Kryptos
Kryptos is a sculpture by the American artist Jim Sanborn located on the grounds of the Central Intelligence Agency in Langley, Virginia. Since its dedication on November 3, 1990, there has been much speculation about the meaning of the four encrypted messages it bears. Of these four messages, the first three have been solved, while the fourth message remains one of the most famous unsolved codes in the world. The sculpture continues to be of interest to cryptanalysts, both amateur and professional, who are attempting to decipher the fourth passage. The artist has so far given three clues to this passage.
Description
The main part of the sculpture is located in the northwest corner of the New Headquarters Building courtyard, outside of the Agency's cafeteria. The sculpture comprises four large copper plates with other elements consisting of water, wood, plants, red and green granite, white quartz, and petrified wood. The most prominent feature is a large vertical S-shaped copper screen resembling a scroll or a piece of paper emerging from a computer printer, half of which consists of encrypted text. The characters are all found within the 26 letters of the Latin alphabet, along with question marks, and are cut out of the copper plates. The main sculpture contains four separate enigmatic messages, three of which have been deciphered.In addition to the main part of the sculpture, Jim Sanborn also placed other pieces of art at the CIA grounds, such as several large granite slabs with sandwiched copper sheets outside the entrance to the New Headquarters Building. Several morse code messages are found on these copper sheets, and one of the stone slabs has an engraving of a compass rose pointing to a lodestone.

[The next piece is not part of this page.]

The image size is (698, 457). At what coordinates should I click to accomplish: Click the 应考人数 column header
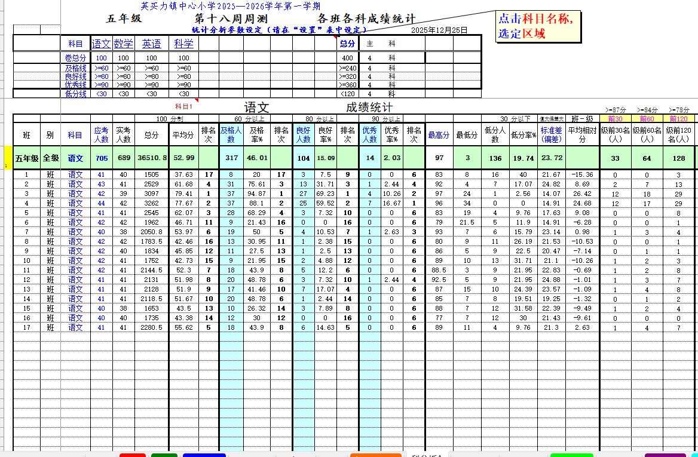[x=102, y=135]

Other elements of Sanborn's installation include a landscaped garden area, a fish pond with opposing wooden benches, a reflecting pool, and other pieces of stone including a triangle shaped black stone slab.
The name Kryptos comes from the ancient Greek word for "hidden", and the theme of the sculpture is "Intelligence Gathering".
The cost of the sculpture in 1988 was US $250,000.
Encrypted messages
The ciphertext on the left-hand side of the sculpture of the main sculpture contains 869 characters in total: 865 letters and 4 question marks.In April 2006, however, Sanborn released information stating that a letter was omitted from this side of Kryptos "for aesthetic reasons, to keep the sculpture visually balanced".
There are also three misspelled words in the plaintext of the deciphered first three passages, which Sanborn has said was intentional, and three letters near the beginning of the bottom half of the left side are the only characters on the sculpture in superscript.
The right-hand side of the sculpture comprises a keyed Vigenère encryption tableau, consisting of 867 letters.
One of the lines of the Vigenère tableau has an extra character. Bauer, Link and Molle suggest that this may be a reference to the Hill cipher as an encryption method for the fourth passage of the sculpture.
Sanborn worked with a retiring CIA employee named Ed Scheidt, Chairman of the CIA Office of Communications, to come up with the cryptographic systems used on the sculpture.
Sanborn has revealed that the sculpture contains a riddle within a riddle, which will be solvable only after the four encrypted passages have been deciphered.
He has given conflicting information about the sculpture's answer, saying at one time that he gave the complete solution to the then-CIA director William Webster during the dedication ceremony; but later, he also said that he had not given Webster the entire solution. He did, however, confirm that a passage of the plaintext of the second message reads "Who knows the exact location? Only WW."
Sanborn also confirmed that should he die before the entire sculpture becomes deciphered, there will be someone able to confirm the solution. In 2020, Sanborn stated that he planned to put the secret to the solution up for auction when he dies.
Solvers
The first person to announce publicly that he had solved the first three passages was Jim Gillogly, a computer scientist from southern California, who deciphered these passages using a computer, and revealed his solutions in 1999.After Gillogly's announcement, the CIA revealed that their analyst David Stein had solved the same passages in 1998 using pencil and paper techniques, although at the time of his solution the information was only disseminated within the intelligence community. No public announcement was made until July 1999, although in November 1998 it was revealed that "a CIA analyst working on his own time solved "the lion's share" of it".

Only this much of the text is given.